Please reproduce the listing below line for line, with no changes.

ITEMS:
● ● ● ● ●

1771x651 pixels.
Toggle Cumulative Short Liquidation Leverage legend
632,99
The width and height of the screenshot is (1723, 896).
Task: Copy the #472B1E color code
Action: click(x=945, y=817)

● ● ● ● ●

WRITTEN SOLUTION:
1771x651 pixels.
Toggle Cumulative Short Liquidation Leverage legend
632,99
The width and height of the screenshot is (1723, 896).
Task: Copy the #472B1E color code
Action: click(x=945, y=817)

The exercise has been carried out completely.